Processes also need to change. “Manufacturers need to realise that customers don’t want to own their product any more; they want the outcome and the experience instead,” adds Botham. “That could mean offering them product-leasing contracts, a pay-as-you-use service or output-based service contracts. Manufacturers ask me what do these contracts look like, and how do they create and price them, given they’re carrying more business risk?”
“Manufacturers need to realise that customers don’t want to own their product any more; they want the outcome and the experience instead”Adrian Botham, servitisation specialist, Servispart Consulting
They are also worried that the old model of making, selling products and receiving immediate cash flow to recoup the investment is altered.
“In a world where you don’t sell the kit and just charge a fee over the length of a contract then you have a financial hole in your cash flow,” says Botham. “How do you finance it? That’s another question to think about.”
Bourne says manufacturers, when trying to work out what to charge for their service, need to take a three-year view and assess factors such as how many times they will have to visit a customer’s site to carry out maintenance, and the cost of developing a software solution.
Dr Ali Bigdeli of the Advanced Services Group at Aston Business School agrees that manufacturers can face ‘scary’ challenges when it comes to adopting servitisation. Its Advanced Services Group runs a servitisation programme for Black Country manufacturing SMEs.
“We work with manufacturers identifying how servitisation will help, what revenue and process models are required and what organisational change will be needed,” Bigdeli explains. “They can be complex contracts and it does prove a challenge to SMEs. They are also concerned about how to change the mindset of an organisation, finding people with the skills of selling services and how they can best finance these initiatives.”
If manufacturers have developed unique processes or software, they might be able to leverage these intangible assets with IP lending, a new and niche form of asset finance.
Bigdeli stresses the financial benefits of servitisation. “You get recurring revenues from customers on service contracts, which improves your financial sustainability,” he says. “It helps you deal better with cyclical downturns. You also have to be very close to your customer, so that leads to more localisation of manufacturing and a more circular supply chain.”
Of the manufacturers it has worked with on the programme, Bigdeli says they saw an overall productivity improvement of 16%.
One of the firms on the Aston programme was Birmingham-based UV Light Technology, which makes products such as UV hand lamps for clients ranging from engineers to auction houses. It began looking at servitisation five years ago and now offers its customers training, equipment hire and performance advisory services by remotely monitoring products.

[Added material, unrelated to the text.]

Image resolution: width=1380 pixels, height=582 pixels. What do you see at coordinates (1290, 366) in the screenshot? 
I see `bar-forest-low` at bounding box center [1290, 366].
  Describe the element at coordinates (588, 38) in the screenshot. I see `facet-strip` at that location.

“It’s a step-by-step process because it can be complex,” says managing director Paul Jackson. “We’ve upskilled our people and engaged in strategic alliances with technology providers. We’ve increased cross-functional work because it isn’t just about production any more; it’s about service and monitoring as well.”
The firm’s next stage is to offer more advanced services such as predictive maintenance.
Jackson says servitisation has led to closer customer relationships and boosted profit margins. “It protects our business from commoditisation and gives us a better value proposition. There’s more appetite for customer services now,” he says. “It’s the perfect storm and we need to be in that space.”
Botham agrees. “It’s no longer having a better widget than your competitor or making it cheapest. It’s how do we satisfy and service our customers? You can’t afford to stick your head in the sand.”